Projekte in der Warteschleife

RKK, ZOB, ÖPNV: Wie steht es um die Projekte beim Regensburger Hauptbahnhof? Wir präsentieren den aktuellen Sachstand.
Von Heike Haala, MZ

Der zentrale Omnibus-Bahnhof: Vorrang für Busse, weniger Autos

Im Bereich des Hauptbahnhofs soll ein neuer Omnibus-Bahnhof entstehen. Für die Stadt das dringendste Projekt. Foto: Lex

Wer mit dem Zug in Regensburg ankommt, dem fallen die Schwächen des Altstadteingangs ins Auge: Welcher Weg führt zu den Bussen in die Stadt, welcher zu denen ins Umland? Die Orientierung fällt schwer, der Verkehr fließt hier langsam, Konflikte zwischen Bus-, Taxi-, Auto- oder Radfahrern sowie Fußgängern sind vorprogrammiert. Davon abgesehen, dass so eine Ankunft in Regensburg nervig sein kann, werden die Wenigsten den Anblick des Bahnhofsvorplatzes genießen. Er gilt als Angstraum. Deswegen soll das Umfeld laut eines Stadtratsbeschlusses aus dem Jahr 2010 verbessert werden. Die Busbahnhöfe vor dem Bahnhof und in der Albertstraße sind allerdings am Ende ihrer Kapazitäten angelangt. Es gebe keinen Raum mehr, um die Linien und die Taktung zu verbessern, sagt Planungs- und Baureferentin Christine Schimpfermann. Die Stadt will dieses Projekt als Erstes angehen. Zunächst soll die momentan laufende, aber heftig umstrittene Bürgerbefragung Aufschluss darüber geben, wie der Bereich einmal aussehen könnte.

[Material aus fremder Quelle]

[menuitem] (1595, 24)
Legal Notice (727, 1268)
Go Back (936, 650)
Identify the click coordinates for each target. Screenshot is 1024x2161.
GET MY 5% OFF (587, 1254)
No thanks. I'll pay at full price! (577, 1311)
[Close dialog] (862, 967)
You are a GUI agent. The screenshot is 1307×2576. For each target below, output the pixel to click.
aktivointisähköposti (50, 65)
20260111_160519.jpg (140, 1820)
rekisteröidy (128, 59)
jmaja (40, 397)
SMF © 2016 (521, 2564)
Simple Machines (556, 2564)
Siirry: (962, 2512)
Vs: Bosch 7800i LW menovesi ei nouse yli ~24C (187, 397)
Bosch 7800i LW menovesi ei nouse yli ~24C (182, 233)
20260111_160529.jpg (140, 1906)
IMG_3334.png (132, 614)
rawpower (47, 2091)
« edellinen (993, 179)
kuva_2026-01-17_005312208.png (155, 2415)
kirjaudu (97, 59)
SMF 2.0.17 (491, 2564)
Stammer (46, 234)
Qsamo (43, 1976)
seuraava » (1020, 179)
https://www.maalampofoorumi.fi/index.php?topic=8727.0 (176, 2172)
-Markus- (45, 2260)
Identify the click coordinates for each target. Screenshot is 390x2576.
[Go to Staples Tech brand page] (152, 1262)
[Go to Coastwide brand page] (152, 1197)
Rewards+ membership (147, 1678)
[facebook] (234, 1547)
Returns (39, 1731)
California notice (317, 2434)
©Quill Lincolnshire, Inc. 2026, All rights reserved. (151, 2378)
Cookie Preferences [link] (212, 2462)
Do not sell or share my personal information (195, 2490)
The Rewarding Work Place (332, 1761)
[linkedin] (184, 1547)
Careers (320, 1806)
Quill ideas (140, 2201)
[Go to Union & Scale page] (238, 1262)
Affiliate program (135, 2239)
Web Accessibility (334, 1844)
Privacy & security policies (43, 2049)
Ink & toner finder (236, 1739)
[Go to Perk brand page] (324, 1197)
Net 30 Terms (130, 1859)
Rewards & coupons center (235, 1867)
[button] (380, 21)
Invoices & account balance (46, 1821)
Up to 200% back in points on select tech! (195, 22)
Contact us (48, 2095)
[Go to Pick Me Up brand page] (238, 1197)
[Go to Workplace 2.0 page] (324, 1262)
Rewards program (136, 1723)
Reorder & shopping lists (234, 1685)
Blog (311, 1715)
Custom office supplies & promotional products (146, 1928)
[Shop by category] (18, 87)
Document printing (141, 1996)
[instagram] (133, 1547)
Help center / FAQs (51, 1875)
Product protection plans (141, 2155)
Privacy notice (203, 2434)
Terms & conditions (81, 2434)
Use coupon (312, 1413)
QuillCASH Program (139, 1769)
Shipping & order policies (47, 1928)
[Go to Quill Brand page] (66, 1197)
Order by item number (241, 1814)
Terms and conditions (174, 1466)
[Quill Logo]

Die Albertstraße ist an der Kapazitätsgrenze. Foto: Lex

Trotzdem stehen für die Baureferentin einige Aspekte bereits jetzt fest: Der Busbahnhof in der Albertstraße hat ausgedient. Ob Umland- oder Stadtverbindungen – alle Omnibusse sollen nach der Umgestaltung vor dem Bahnhof ankommen und abfahren. Weiter soll Autofahrern der Bereich vor dem Hauptbahnhof nicht mehr zur Verfügung stehen. Aber die Fahrer werden ihre Gefährte in einer Tiefgarage abstellen können. Zudem wird wesentlich weniger Autoverkehr durch die Maximilianstraße in Richtung Ernst-Reuter-Platz fließen. Schimpfermann weiß: Bei diesem Thema wird die Stadt die Bürger überzeugen müssen. Die Rahmenbedingungen für die Umgestaltung sind einstweilen noch nicht klar: Zwar gehört der notwendige Baugrund für die Umgestaltung weitestgehend der Stadt. Ein kleiner Fleck vor dem Bahnhof aber ist Eigentum der Bahn. Mit der hat die Stadt eine Planungsvereinbarung getroffen. Sobald es an den Umbau geht, werde ein Gestaltungsvertrag oder eine Pacht dafür vereinbart. Laut Schimpfermann könnten die Bauarbeiten im Jahr 2020 starten und innerhalb von 15 Jahren abgeschlossen sein – solange der Untergrund keine Überraschungen bereithält. Diese Überraschungen könnten von archäologischen Sensationsfunden bis hin zu nicht ausgelösten Zündern an Weltkriegsbomben alles sein. Ebenfalls noch nicht absehbar sind die Kosten dieser Umgestaltung.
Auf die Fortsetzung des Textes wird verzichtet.